Dit que la maladie professionnelle dont est atteint Monsieur [M] [I] est la conséquence de la faute inexcusable de son ancien employeur, la société POLYREY ;

Fixé au maximum légal la majoration de la rente versée à Monsieur [I] par la CPAM,

Dit que cette majoration suivra l'éventuelle évolution de son taux d'incapacité permanente partielle,

Statuant de nouveau :

Fixer l'indemnisation des préjudices complémentaires selon les modalités suivantes :

-Réparation du préjudice de la souffrance physique :35.000 euros

-Réparation du préjudice de la souffrance morale : 35.000 euros

-Réparation du préjudice d'agrément : 35.000 euros

Ordonner en outre à la société défenderesse de verser à Monsieur [I] la somme de 2.000 euros sur le fondement de l'article 700 du Code de Procédure Civile.'

La CPAM de la Dordogne, bien que régulièrement convoquée, n'a pas conclu, ni comparu.

MOTIFS DE LA DECISION

Sur le caractère professionnel de la maladie de Mr [I] et

l'inopposabilité de la décision de la caisse à l'égard de l'employeur

La société POLYREY soutient que la caisse n'a pas respecté le principe du contradictoire prévu à l'article R 441-1 du code de la sécurité sociale.

Mais, le premier juge a constaté d'une part, que la caisse avait informé l'employeur de l'instruction du dossier du salarié et que la société, par courrier du 21 janvier 2008, avait refusé de répondre aux demandes d'information complémentaires de la caisse sur la situation professionnelle de M.[I] au sein de l'entreprise, d'autre part que la caisse avait, par lettre du 20 mars 2008, informé la société qu'elle pouvait consulter le dossier du salarié avant que soit prise la décision sur la prise en charge de la maladie devant intervenir le 4 avril suivant.

L'employeur prétend, en outre, que la preuve de la pathologie de M.[I] n'est pas rapportée dans les rapports caisse/employeur car la caisse ne justifie pas de façon contradictoire de l'existence d'un examen tomodensitométrique et ne produit pas l'ensemble du dossier médical aux débats ce qui est contraire aux dispositions de l'article 6 de la convention européenne de sauvegarde des droits de l'homme.

Mais, la société ne peut valablement soutenir cet argument alors qu'elle a été en mesure de consulter le dossier de la Caisse ayant fondé la décision de prise en charge, que la teneur de l'examen tomododensitométrique mentionné au tableau 30B des maladies professionnelles qui constitue un élément du diagnostic n'a pas à figurer dans les pièces du dossier de la caisse constitué en application de l'article R 441-13 du code de la sécurité sociale et qu'elle ne combat pas sérieusement la présomption d'imputabilité résultant du fait que M.[I] remplit les conditions fixées au tableau 30 des maladies professionnelles.

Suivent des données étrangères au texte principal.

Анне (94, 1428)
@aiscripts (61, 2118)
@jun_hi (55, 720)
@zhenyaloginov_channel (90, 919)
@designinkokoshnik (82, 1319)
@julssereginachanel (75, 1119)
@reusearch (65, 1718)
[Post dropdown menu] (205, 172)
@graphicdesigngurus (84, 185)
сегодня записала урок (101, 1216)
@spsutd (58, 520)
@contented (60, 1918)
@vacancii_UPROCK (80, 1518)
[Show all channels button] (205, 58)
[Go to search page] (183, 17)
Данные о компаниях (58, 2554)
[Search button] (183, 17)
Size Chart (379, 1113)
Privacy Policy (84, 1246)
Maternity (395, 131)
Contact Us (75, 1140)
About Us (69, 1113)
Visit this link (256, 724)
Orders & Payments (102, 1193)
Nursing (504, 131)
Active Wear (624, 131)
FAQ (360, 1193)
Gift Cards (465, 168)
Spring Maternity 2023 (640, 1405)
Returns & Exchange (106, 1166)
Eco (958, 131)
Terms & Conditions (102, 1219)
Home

Le premier juge a estimé, par ailleurs, à bon droit, que la demande d'expertise sollicitée par l'employeur n'était pas justifiée dans la mesure où celui-ci avait eu connaissance de l'expertise médicale diligentée dans le cadre d'une instance devant le tribunal du contentieux de l'incapacité.

Le jugement doit, en conséquence, être confirmé sur ce point.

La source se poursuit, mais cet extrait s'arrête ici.